--- begin Supplied data ---

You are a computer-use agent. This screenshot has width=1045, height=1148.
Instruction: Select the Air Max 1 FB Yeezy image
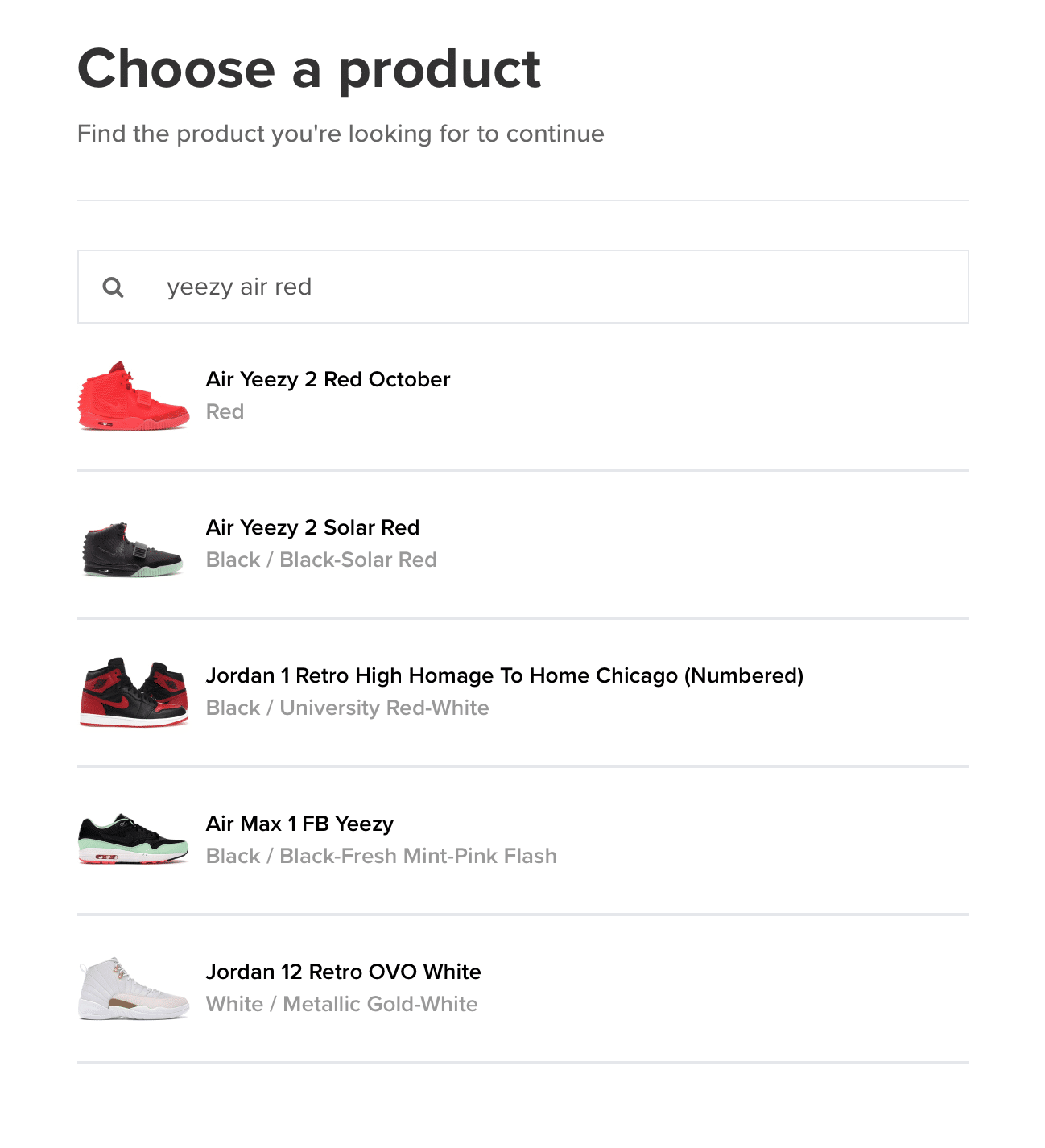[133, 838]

--- end Supplied data ---
--- begin Supplied data ---

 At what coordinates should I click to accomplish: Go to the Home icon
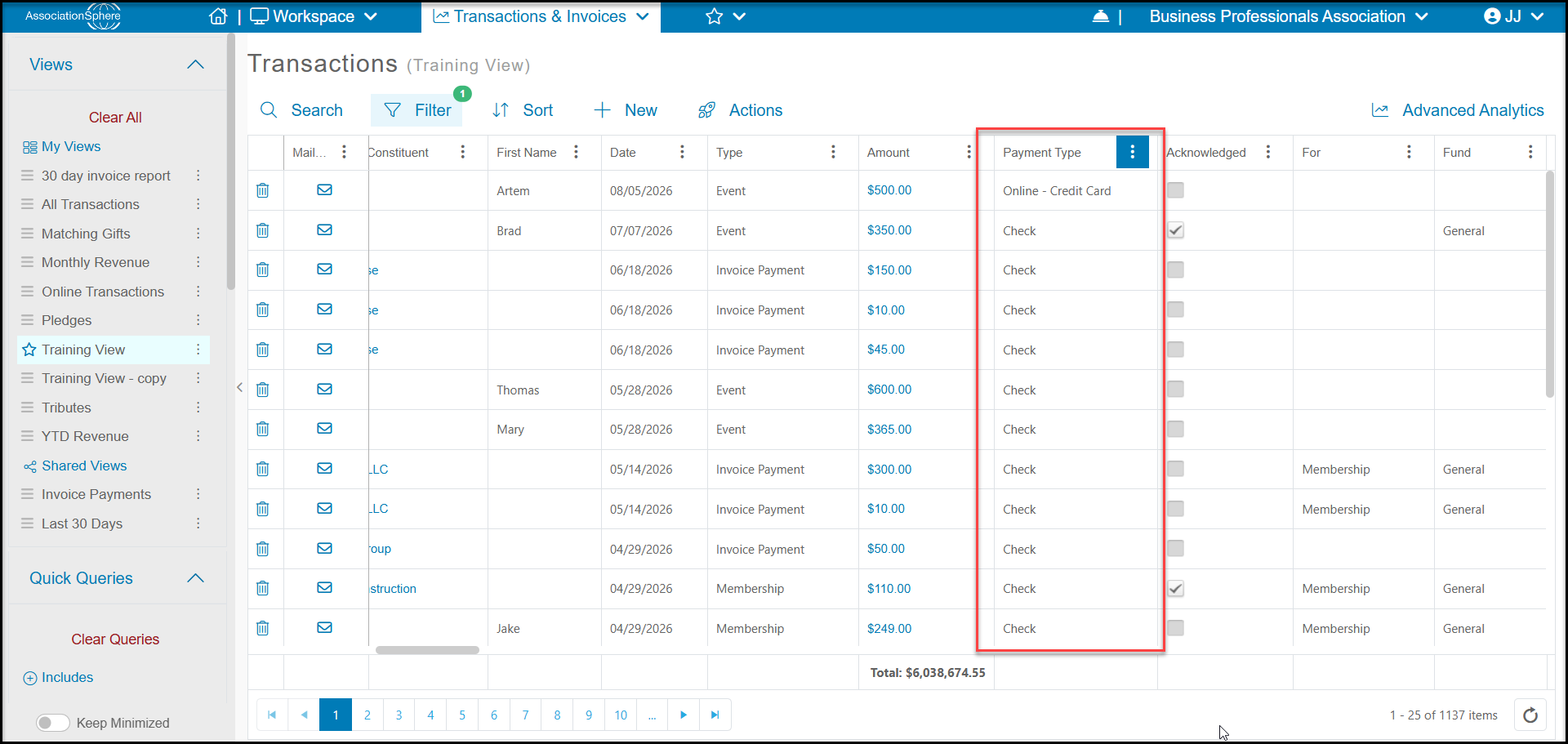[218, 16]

--- end Supplied data ---

▸ **Problem description**
State how many lines of the listing contain the word "computer", and give only the number.

▸ **Written solution**
1